In his ruling, Czygier said that "this court can only conclude that the petitioner, an articulate business woman who had previously run her own business, understood the terms of the agreement when she entered into it; indeed, a contingency fee arrangement was her suggestion."

He also found that, at the time of the fee agreement, the admission of the will to probate was going to be extremely difficult, "given the substantial litigation which had already taken place, the anticipated continuing litigation, the questions surrounding the decedent’s competence," and if the last will was denied, Cullin would have to overcome a prior will that left her nothing.

Czygier cited Lawrence v. Miller, 11 NY3d 588, which states: "In general, agreements entered into between competent adults, where there is no deception or overreaching in their making, should be enforced as written… It is not unconscionable for an attorney to recover much more than he or she could possibly have earned at an hourly rate. Indeed, the contingency system cannot work if lawyers do not sometimes get very lucrative fees, for that is what makes them willing to take the risk—a risk that often becomes reality—that they will do much work and earn nothing."

In determining how much to set the fee, the surrogate said the court should consider several factors, such as time and labor involved, difficulty of the questions involved, required skills, the lawyer’s experience and the results.
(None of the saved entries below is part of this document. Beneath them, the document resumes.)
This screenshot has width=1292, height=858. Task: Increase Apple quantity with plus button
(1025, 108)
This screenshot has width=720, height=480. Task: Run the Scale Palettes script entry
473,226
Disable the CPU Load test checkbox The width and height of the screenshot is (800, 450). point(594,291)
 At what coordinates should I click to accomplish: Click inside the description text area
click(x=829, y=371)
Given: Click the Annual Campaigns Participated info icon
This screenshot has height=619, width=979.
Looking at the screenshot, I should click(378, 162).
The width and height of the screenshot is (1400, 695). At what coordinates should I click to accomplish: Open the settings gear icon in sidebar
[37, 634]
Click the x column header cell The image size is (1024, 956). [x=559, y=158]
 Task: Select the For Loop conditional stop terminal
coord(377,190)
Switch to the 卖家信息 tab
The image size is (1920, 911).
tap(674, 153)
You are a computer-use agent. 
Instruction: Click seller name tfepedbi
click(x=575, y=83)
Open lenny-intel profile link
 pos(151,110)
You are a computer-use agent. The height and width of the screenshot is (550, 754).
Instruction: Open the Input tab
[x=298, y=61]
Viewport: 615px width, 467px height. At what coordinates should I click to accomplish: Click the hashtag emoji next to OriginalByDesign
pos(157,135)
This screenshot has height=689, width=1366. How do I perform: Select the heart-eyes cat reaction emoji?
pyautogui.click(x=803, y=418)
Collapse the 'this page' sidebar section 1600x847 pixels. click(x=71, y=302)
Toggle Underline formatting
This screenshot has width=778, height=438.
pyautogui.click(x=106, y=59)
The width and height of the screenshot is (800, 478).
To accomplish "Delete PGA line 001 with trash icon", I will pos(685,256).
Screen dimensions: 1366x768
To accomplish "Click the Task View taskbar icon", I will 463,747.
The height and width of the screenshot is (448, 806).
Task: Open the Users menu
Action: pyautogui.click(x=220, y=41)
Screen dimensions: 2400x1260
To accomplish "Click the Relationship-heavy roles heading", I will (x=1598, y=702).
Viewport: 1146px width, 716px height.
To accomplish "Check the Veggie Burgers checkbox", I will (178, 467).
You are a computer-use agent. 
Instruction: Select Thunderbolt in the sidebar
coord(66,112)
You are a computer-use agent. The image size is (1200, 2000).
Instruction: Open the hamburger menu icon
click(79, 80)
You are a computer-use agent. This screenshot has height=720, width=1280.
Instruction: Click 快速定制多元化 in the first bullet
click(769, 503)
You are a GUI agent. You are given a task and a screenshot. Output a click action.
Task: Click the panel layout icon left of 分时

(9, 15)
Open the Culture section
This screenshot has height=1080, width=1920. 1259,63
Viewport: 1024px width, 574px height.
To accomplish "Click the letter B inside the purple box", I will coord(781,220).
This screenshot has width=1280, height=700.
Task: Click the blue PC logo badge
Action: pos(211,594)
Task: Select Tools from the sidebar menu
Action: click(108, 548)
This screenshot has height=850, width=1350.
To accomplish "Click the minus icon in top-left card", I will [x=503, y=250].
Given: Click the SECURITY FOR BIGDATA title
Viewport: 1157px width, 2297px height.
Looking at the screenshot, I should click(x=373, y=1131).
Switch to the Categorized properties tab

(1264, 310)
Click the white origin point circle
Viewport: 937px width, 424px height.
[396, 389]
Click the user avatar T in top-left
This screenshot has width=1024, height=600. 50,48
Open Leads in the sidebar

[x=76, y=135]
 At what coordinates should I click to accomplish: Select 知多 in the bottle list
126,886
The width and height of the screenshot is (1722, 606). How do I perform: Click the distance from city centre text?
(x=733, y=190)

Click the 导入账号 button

Cullin’s lawyer evaluated the contingency fee as if it were an hourly fee, but "such an evaluation is misplaced," Czygier wrote. "While time spent often serves as an appropriate starting point…it is not controlling.

"The risks in this case were staggering, the results achieved, under the circumstances, impressive. In light of these circumstances, the fee is not disproportionate to the value of the services rendered," he wrote, fixing the fee at $585,000 plus the $5,000 initial retainer.

Tohill could not be reached for comment. Spiess said he had no comment.